The saying goodbye to friends and family will be filled with the knowledge that you will not return to anyone who is the same as how you leave them now. This is scary. No one you are leaving will be exactly the same when you get back, but then also, neither will you.
As a warning, your visa may give you some trouble when you get to the airport. Take heed, this is your first real lesson: Patience will be necessary on this journey. When an airport worker tells you that you have no visa to go abroad and you can’t get on your flight, don’t freak out like I did. It is electronic, and all will be OK. Of course, patience with strangers is important, but more importantly, patience with yourself. You will make mistakes, you will get lost, you will speak funny and forget things. This is OK.

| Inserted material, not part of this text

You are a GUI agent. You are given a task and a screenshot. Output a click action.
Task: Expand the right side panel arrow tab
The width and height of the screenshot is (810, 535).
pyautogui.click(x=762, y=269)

That long flight from L.A. to Sydney will help you conquer any fears about traveling alone, and who knows whom you will meet on the journey. They may become people you visit when you travel again. Like Miss Rose, your seatmate who lives in Sydney. You will see her again when she visits Melbourne. Take note of her and stay in contact! This is lesson No. 2: Always notice who is around you; they could become your best friends or a shoulder and stability when the going gets rough.
Talk to strangers when you land—after all, everyone in this country is a stranger to you. Make the best of it, and don’t be shy. Go on road trips with people you barely know, and talk about life with fellow travelers you just met. After all, their advice could shake your life. If you are offered a spontaneous road trip with the three Italians you have never met, take it! You will see the beautiful Australian countryside this way, learn lessons in Italian and driving on the left hand side of the road, and see the world through others’ eyes. Give yourself an opportunity to learn from strangers always.
Take Q-tips. You are taking more stuff than you need and haven’t thought properly about what you will truly miss. Q-tips is on that list of things you will miss; just pack them. You never know when you will need to clean your keyboard, when you will want them after a shower or when the nail polish you painted on your nails three months ago actually needs to come off.
Leave all your fears and preconceived notions at home. Yes, Aussies will talk differently and, yes, everything in Australia will be beautiful; however, come in with a blank slate. It makes life easier and a heck of a lot more fun.
In that same vein, embrace the culture. Every single little silly tradition and saying. It will make this journey that much more adventurous and complete. Pick an Australian Football League team to “go for,” find the time to “get around” everything, make great mates, go to every turn, learn the silly chants, and be keen for anything life throws your way.
Which brings me to this point: Life will throw things your way. Remember what I was telling you before about the people back home? Things will happen back home you wish you could be there for, you wish you could help with and you wish weren’t happening. You will be 12,000 miles across the world; the sooner you realize you can’t truly do anything but pray, the better.
Now the biggest and most crucial lesson I want to share with you is about change.
You will change.
In seemingly every single way, you will change. Like how you will learn to process internally and how to rely on Christ more. Every thought you have from here on out will be different. This is beautiful, this is necessary, this is part of growing up.
Be independent. Schedule those Skype dates with mom and dad, email your friends, but don’t let that come first. Let you come first. You will begin to embrace the things you never thought you could though you had tried for years, like understanding true beauty and that your body is perfect the way it is. You will feel emotions differently, your eyes will see things differently, you will talk differently, laugh differently and cry differently.
Most of all, remember to have fun. This is a once-in-a-lifetime opportunity. Your eyes will be opened to beauty you never thought possible, ideologies you never have considered and joy that is boundless. Go jump out of airplanes and conquer your fears under the sea, make great friends and be OK with being alone.
Enjoy Australia, enjoy Melbourne and enjoy abroad. Remember this: You will be a foreigner in a new land. Now for the challenge: Go make it your home. I can’t wait to hear the stories and see the pictures when you return.
Love,
An older, different, and adventurous Melanie Smith
Melanie Smith is a junior in Wharton from Bedford, Va. She is a rural Virginia native yet a Philadelphian for the next few years, with a magical stint in Melbourne.